* WORK REQUEST
Transcribe every entry word for word. Skip the pictures.

INPUT DATA START

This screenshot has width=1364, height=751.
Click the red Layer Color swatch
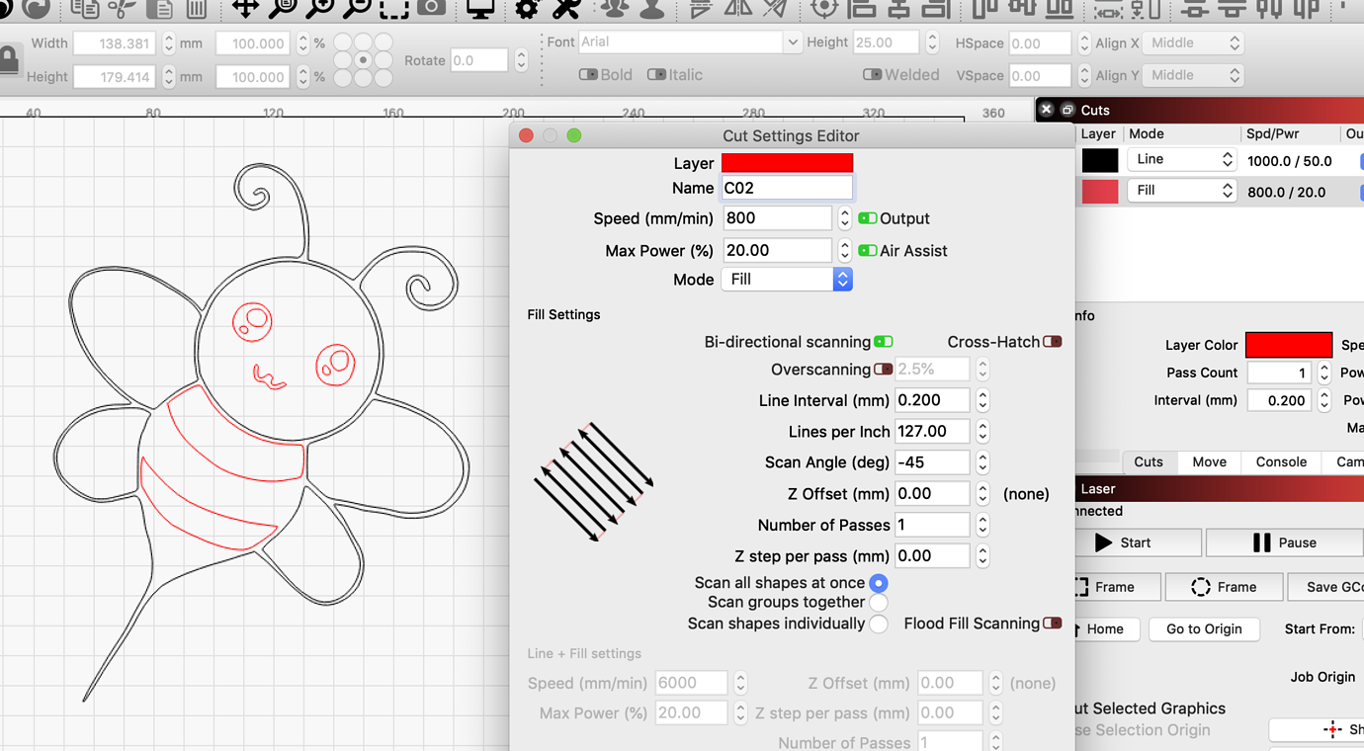pos(1289,345)
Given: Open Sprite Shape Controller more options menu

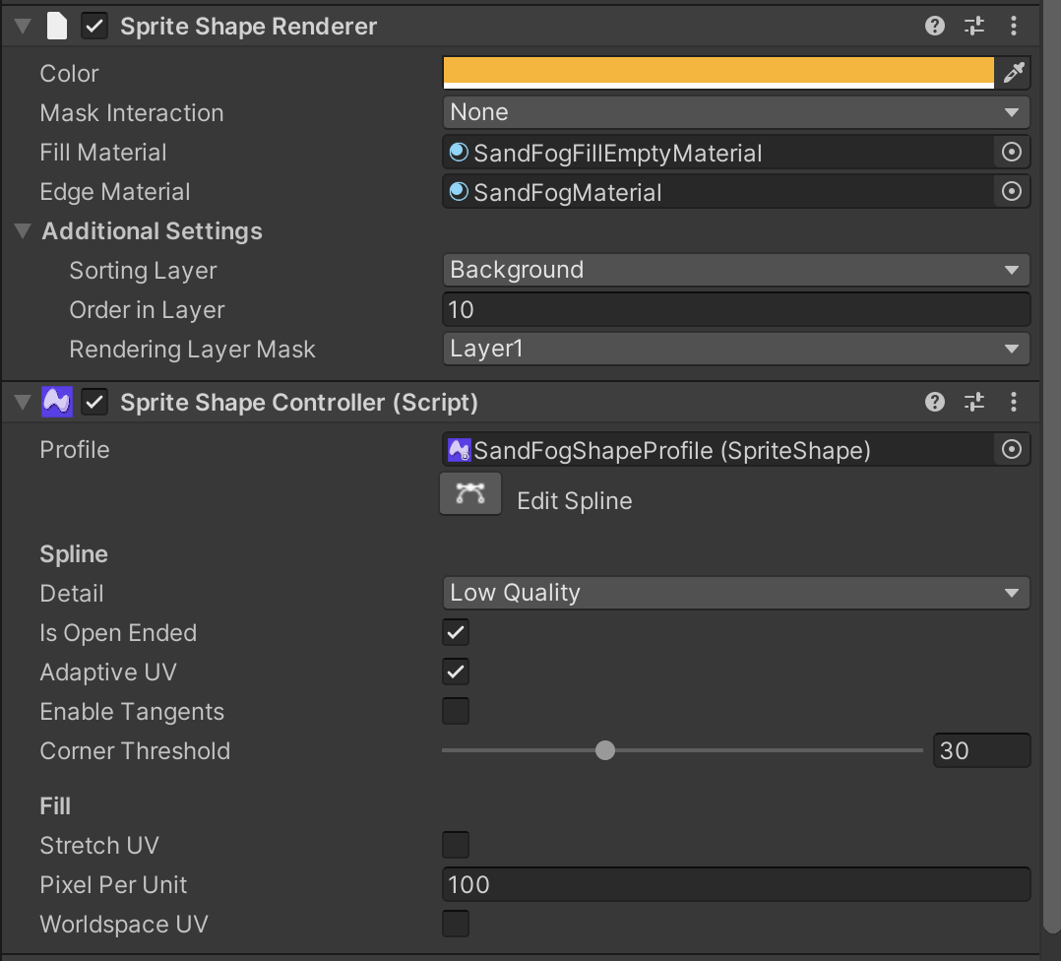Looking at the screenshot, I should coord(1014,402).
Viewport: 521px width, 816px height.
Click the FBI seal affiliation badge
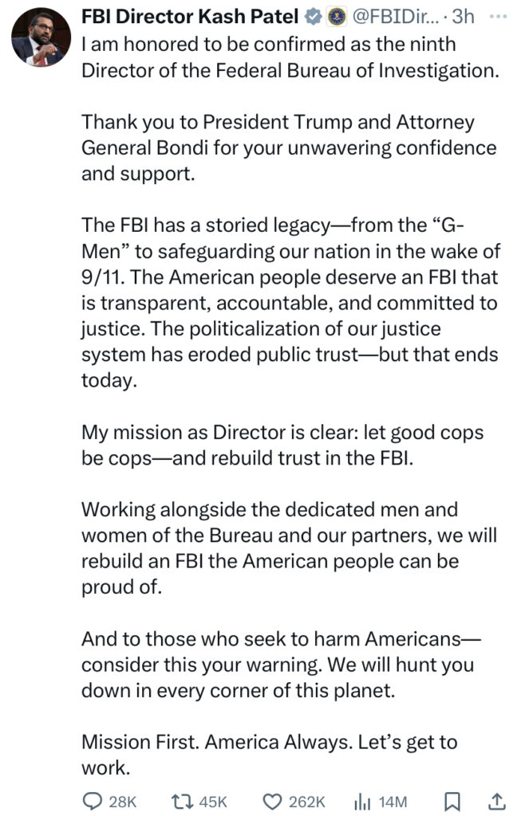(x=337, y=17)
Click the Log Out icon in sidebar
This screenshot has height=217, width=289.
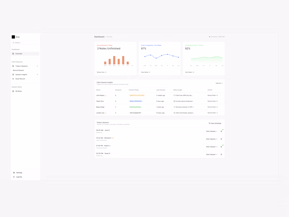click(14, 177)
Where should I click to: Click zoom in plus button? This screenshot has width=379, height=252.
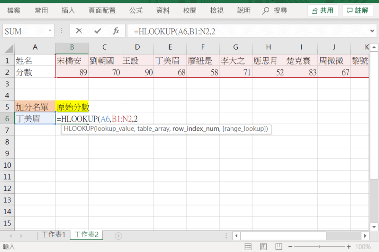[349, 247]
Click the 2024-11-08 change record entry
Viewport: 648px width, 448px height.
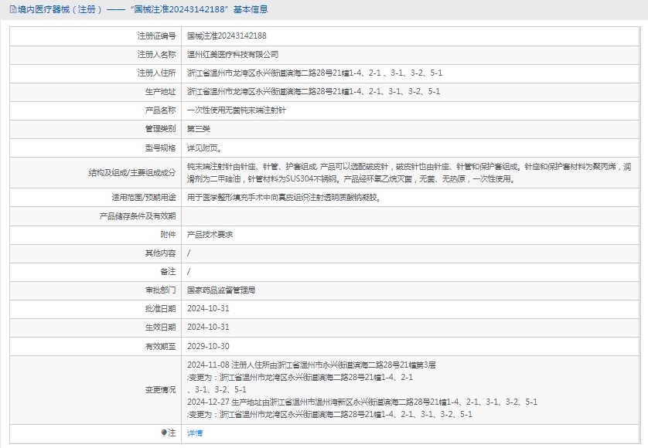click(x=312, y=365)
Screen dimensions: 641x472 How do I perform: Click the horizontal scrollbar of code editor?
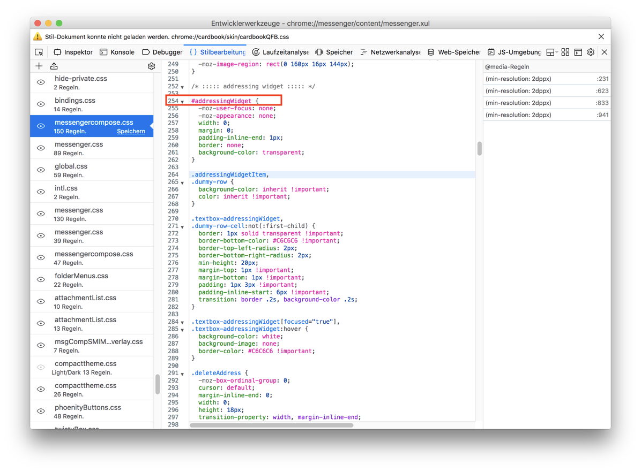coord(271,425)
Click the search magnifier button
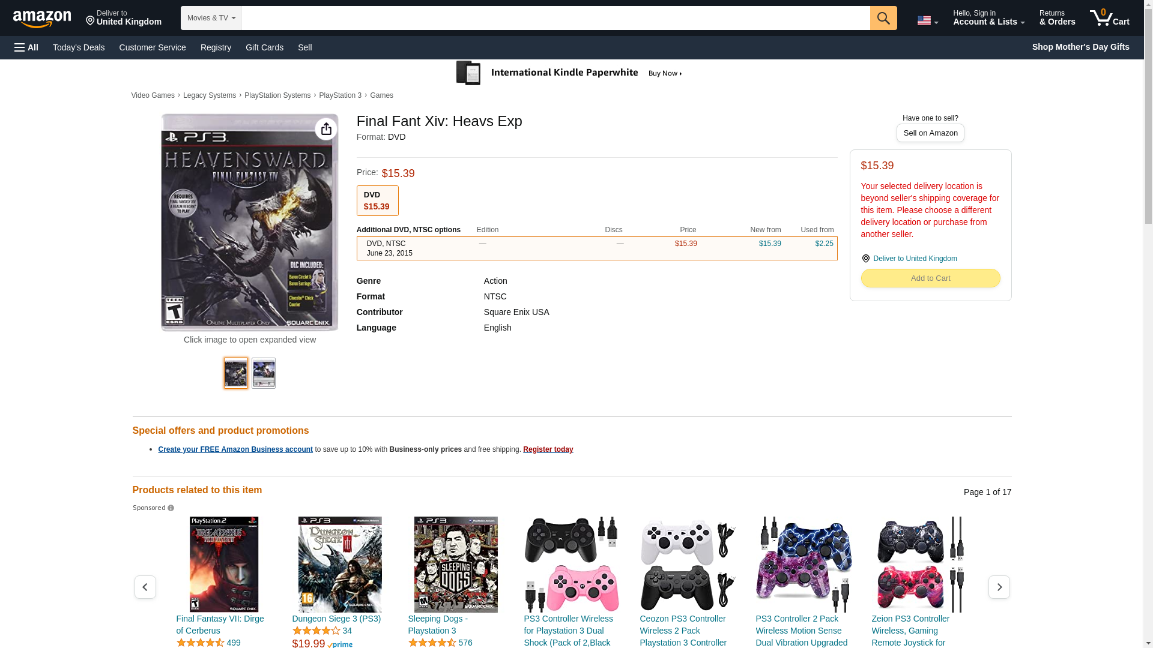Viewport: 1153px width, 648px height. click(x=883, y=18)
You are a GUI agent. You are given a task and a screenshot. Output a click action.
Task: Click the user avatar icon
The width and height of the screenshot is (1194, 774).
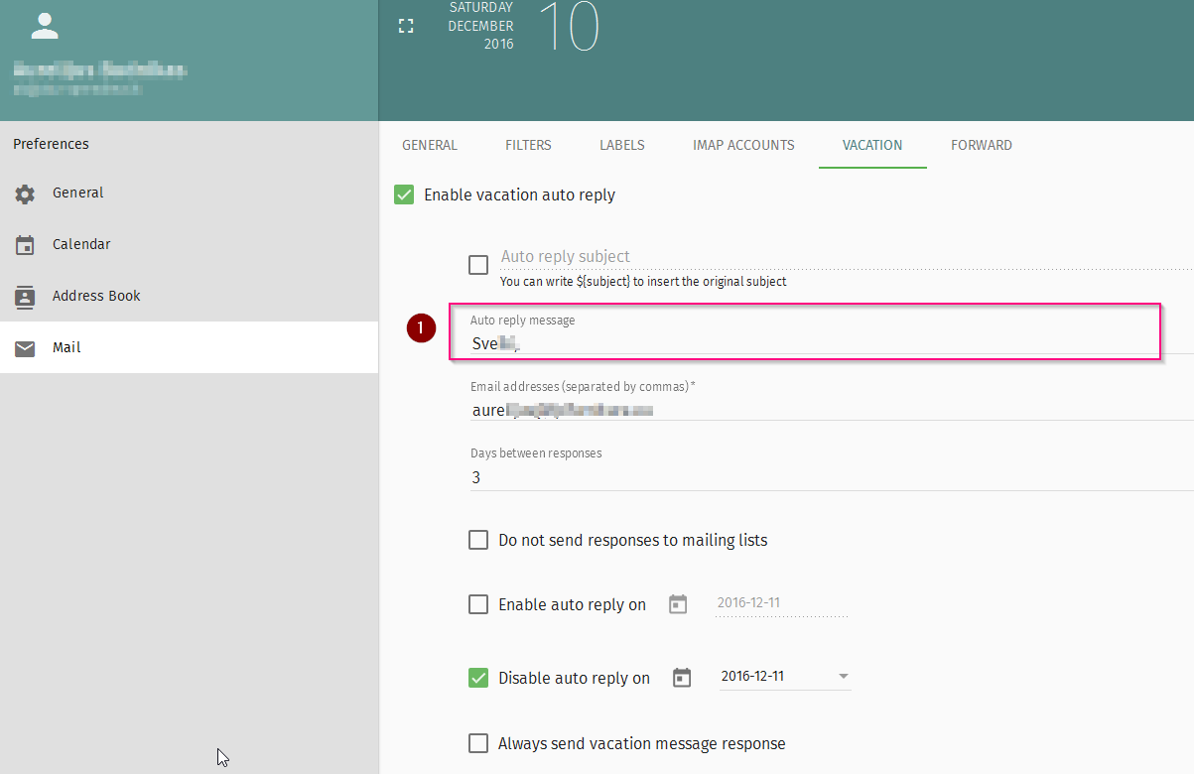point(45,27)
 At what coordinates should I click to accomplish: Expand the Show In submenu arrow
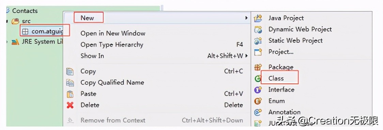click(246, 56)
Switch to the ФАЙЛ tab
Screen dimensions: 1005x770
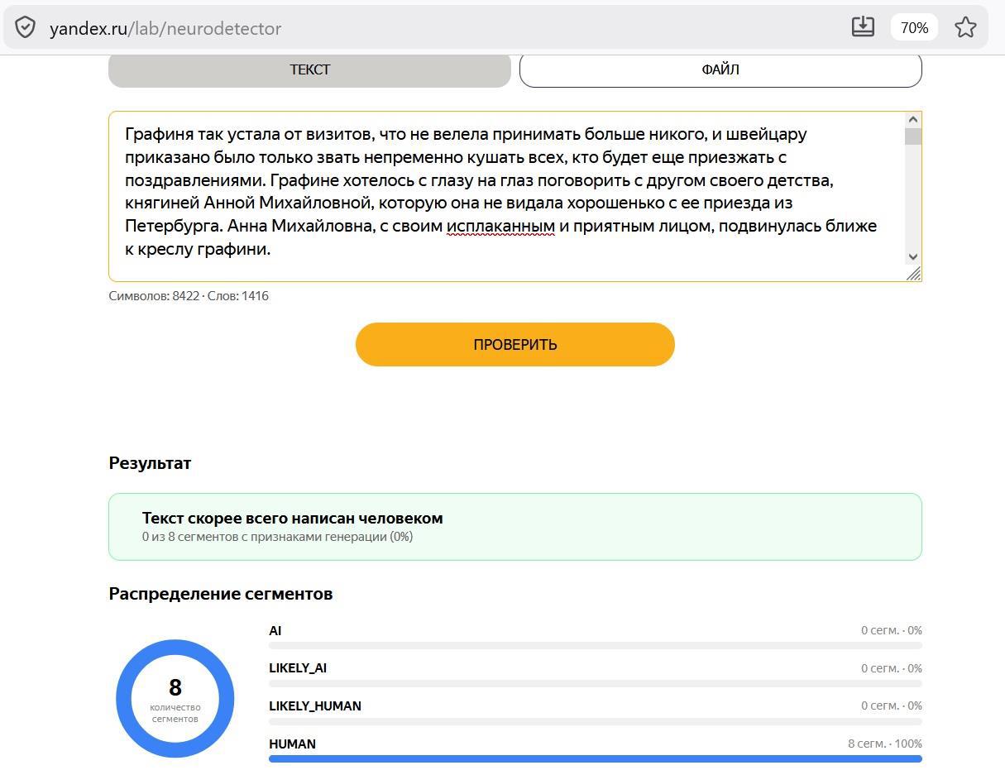(x=720, y=70)
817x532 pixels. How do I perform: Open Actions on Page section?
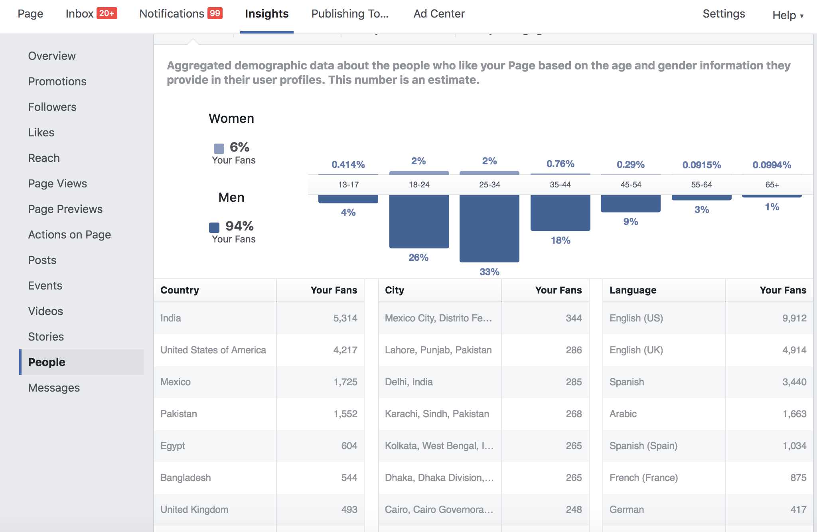[69, 234]
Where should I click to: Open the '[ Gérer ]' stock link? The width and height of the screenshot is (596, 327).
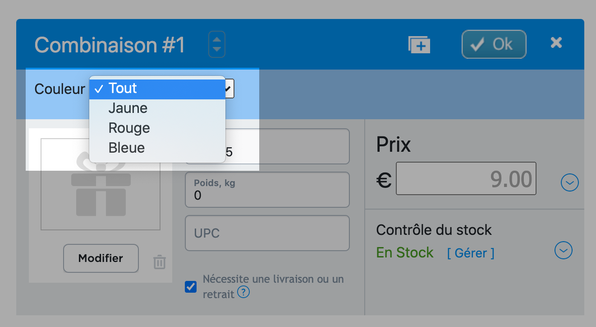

INPUT DATA END

* RESPONSE TO THIS TASK
This screenshot has width=1364, height=751.
Click the red Layer Color swatch
pos(1289,345)
Given: Open Sprite Shape Controller more options menu

Looking at the screenshot, I should coord(1014,402).
Viewport: 521px width, 816px height.
Click the FBI seal affiliation badge
(x=337, y=17)
Click the Log Out icon in sidebar
This screenshot has height=217, width=289.
click(14, 177)
Where should I click to: Click zoom in plus button? This screenshot has width=379, height=252.
[349, 247]
Click the 2024-11-08 change record entry
Viewport: 648px width, 448px height.
click(x=312, y=365)
Screen dimensions: 641x472 How do I perform: Click the horizontal scrollbar of code editor?
coord(271,425)
Click the search magnifier button
Viewport: 1153px width, 648px height. click(x=883, y=18)
You are a GUI agent. You are given a task and a screenshot. Output a click action.
Task: Click the user avatar icon
The width and height of the screenshot is (1194, 774).
point(45,27)
 At what coordinates should I click to accomplish: Expand the Show In submenu arrow
click(246, 56)
Switch to the ФАЙЛ tab
Screen dimensions: 1005x770
(x=720, y=70)
817x532 pixels. How do I perform: Open Actions on Page section?
[69, 234]
Where should I click to: Open the '[ Gérer ]' stock link? The width and height of the screenshot is (596, 327).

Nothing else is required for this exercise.